Work to complete
What is needed is an exact copy of the lines from the one containing "900x495 pixels." through the last line of the entries below, both included.

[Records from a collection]
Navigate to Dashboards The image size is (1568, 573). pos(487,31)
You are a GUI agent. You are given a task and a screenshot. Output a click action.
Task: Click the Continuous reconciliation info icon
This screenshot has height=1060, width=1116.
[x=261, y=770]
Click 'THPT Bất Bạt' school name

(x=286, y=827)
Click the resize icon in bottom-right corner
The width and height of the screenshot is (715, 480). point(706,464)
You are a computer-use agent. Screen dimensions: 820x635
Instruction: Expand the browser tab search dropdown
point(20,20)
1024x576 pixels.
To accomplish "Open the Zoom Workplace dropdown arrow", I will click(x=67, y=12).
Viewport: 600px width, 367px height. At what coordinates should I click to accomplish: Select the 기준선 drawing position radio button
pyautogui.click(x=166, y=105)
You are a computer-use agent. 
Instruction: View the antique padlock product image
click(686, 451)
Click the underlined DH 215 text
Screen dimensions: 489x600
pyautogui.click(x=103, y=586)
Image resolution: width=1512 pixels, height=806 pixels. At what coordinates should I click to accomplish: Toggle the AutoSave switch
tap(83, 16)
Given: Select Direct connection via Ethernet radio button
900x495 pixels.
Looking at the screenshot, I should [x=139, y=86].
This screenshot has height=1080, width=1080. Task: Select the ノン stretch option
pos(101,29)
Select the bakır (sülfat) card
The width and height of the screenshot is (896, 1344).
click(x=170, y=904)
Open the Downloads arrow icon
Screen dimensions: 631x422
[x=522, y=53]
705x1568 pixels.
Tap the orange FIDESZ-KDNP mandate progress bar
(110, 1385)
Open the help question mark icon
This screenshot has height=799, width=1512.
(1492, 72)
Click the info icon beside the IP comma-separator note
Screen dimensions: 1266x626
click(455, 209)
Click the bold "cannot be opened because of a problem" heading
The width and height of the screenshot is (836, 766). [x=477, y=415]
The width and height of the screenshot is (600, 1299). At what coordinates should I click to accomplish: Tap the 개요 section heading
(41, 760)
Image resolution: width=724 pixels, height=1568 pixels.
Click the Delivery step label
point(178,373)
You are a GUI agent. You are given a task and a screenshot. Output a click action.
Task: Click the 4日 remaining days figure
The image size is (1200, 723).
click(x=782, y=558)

Expected output
900x495 pixels.
Looking at the screenshot, I should [x=139, y=86].
This screenshot has height=1080, width=1080. Task: Select the ノン stretch option
pos(101,29)
Select the bakır (sülfat) card
The width and height of the screenshot is (896, 1344).
click(x=170, y=904)
Open the Downloads arrow icon
Screen dimensions: 631x422
[x=522, y=53]
705x1568 pixels.
Tap the orange FIDESZ-KDNP mandate progress bar
(110, 1385)
Open the help question mark icon
This screenshot has height=799, width=1512.
(1492, 72)
Click the info icon beside the IP comma-separator note
Screen dimensions: 1266x626
click(455, 209)
Click the bold "cannot be opened because of a problem" heading
The width and height of the screenshot is (836, 766). [x=477, y=415]
The width and height of the screenshot is (600, 1299). At what coordinates should I click to accomplish: Tap the 개요 section heading
(41, 760)
Image resolution: width=724 pixels, height=1568 pixels.
Click the Delivery step label
point(178,373)
You are a GUI agent. You are given a task and a screenshot. Output a click action.
Task: Click the 4日 remaining days figure
The image size is (1200, 723).
click(x=782, y=558)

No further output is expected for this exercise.